Il regarda encore un instant la photo du bébé et comme il n'en pensait rien de plus, il la remit sur la pile où elle était pour le retour de la jeune femme qui lui apprendrait peut-être quelque chose d'utile à savoir sur elle. Sur le sujet de la photo ou sur elle-même puisque vos goûts vous décrivent mieux que des explications.
Pendant ce temps
Pendant ce temps, le bébé de la photo ou sa fille ou petite fille se promenait en ville.
Loin.
Tard le soir.
Si tard que ce n'est plus l'heure des petites filles qui devraient être couchées depuis longtemps avec un nounours.
Il faisait noir.
Même si dans le quartier où elle se trouvait il y avait beaucoup de lumière. Beaucoup. Mais qui n'éclairaient pas tellement. Leur but n'était pas d'éclairer mais de signaler. Ce qui est différent.

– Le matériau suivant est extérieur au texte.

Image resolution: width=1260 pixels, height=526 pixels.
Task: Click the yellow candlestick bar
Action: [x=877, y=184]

Un signal ou un drapeau lumineux scintillant, intermittant, pointillant l'air pour indiquer aux voyageurs encore sur la route ou tout près ou sur le point d'arriver que là était leur oasis.
Un quartier qui n'était pas pour les petites filles mais les grandes au service de l'humanité souffrante.

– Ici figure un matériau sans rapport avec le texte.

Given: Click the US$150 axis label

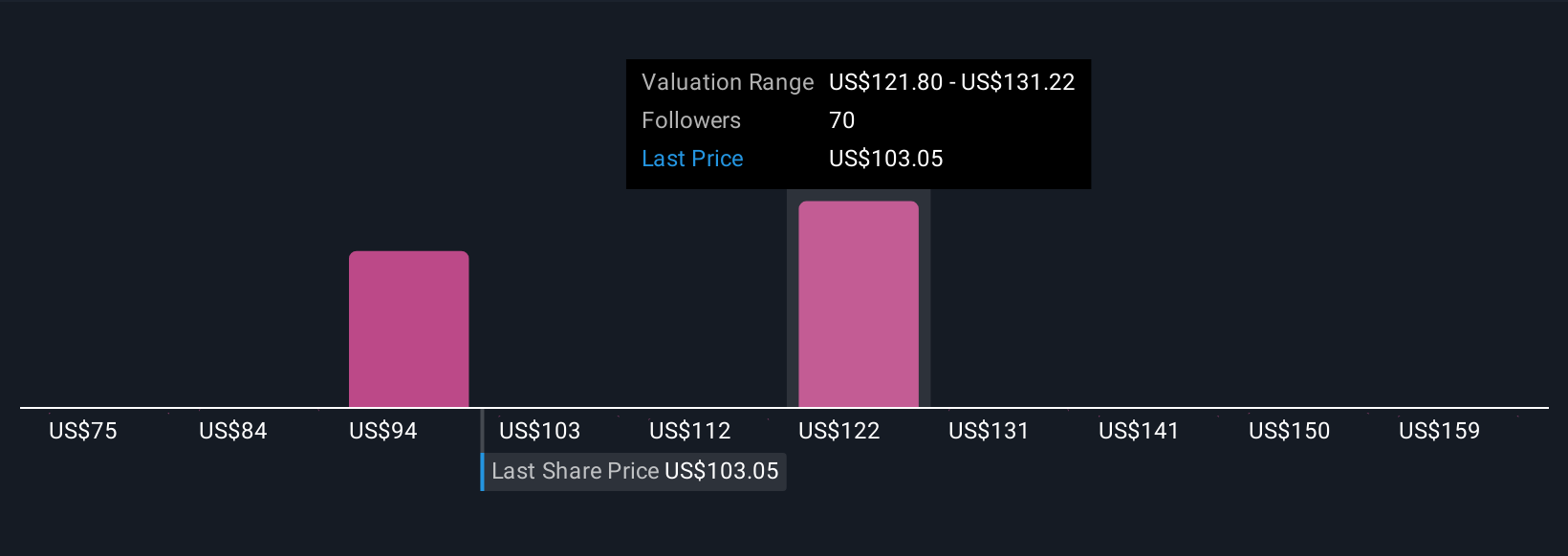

Mais personne ne lui disait rien, sous prétexte de préserver son innocence. Donc elle devait tout s'apprendre elle-même, toute seule.
Car elle aimait observer, voir, apprendre.

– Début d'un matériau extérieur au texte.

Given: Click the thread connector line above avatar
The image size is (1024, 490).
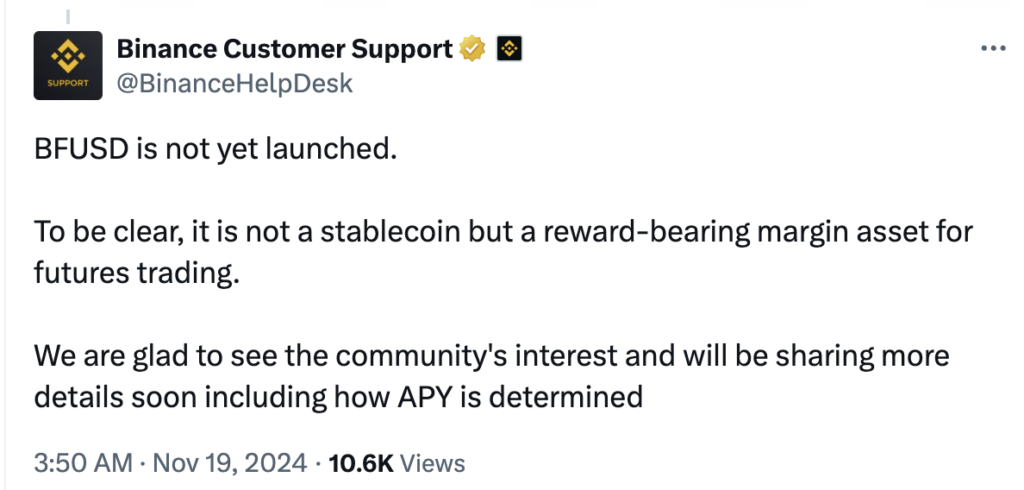Looking at the screenshot, I should pos(68,17).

Personne ne faisait attention à elle. Elle pouvait donc aller où elle voulait. Même si l'entrée de certains établissements lui étaient interdits. On y vendait de l'alcool ou autre chose de plus ennivrant. Alors, elle se contentait de regarder les visiteurs et clients habituels des lieux. Ceux qui entraient et comment ils étaient à la sortie.
Et les étudiait. Et apprenait.
Elle aimait regarder. Tentait de deviner ce qu'ils pensaient. Parfois, l'inquiétude avant et le soulagement après. Émotions coûteuses.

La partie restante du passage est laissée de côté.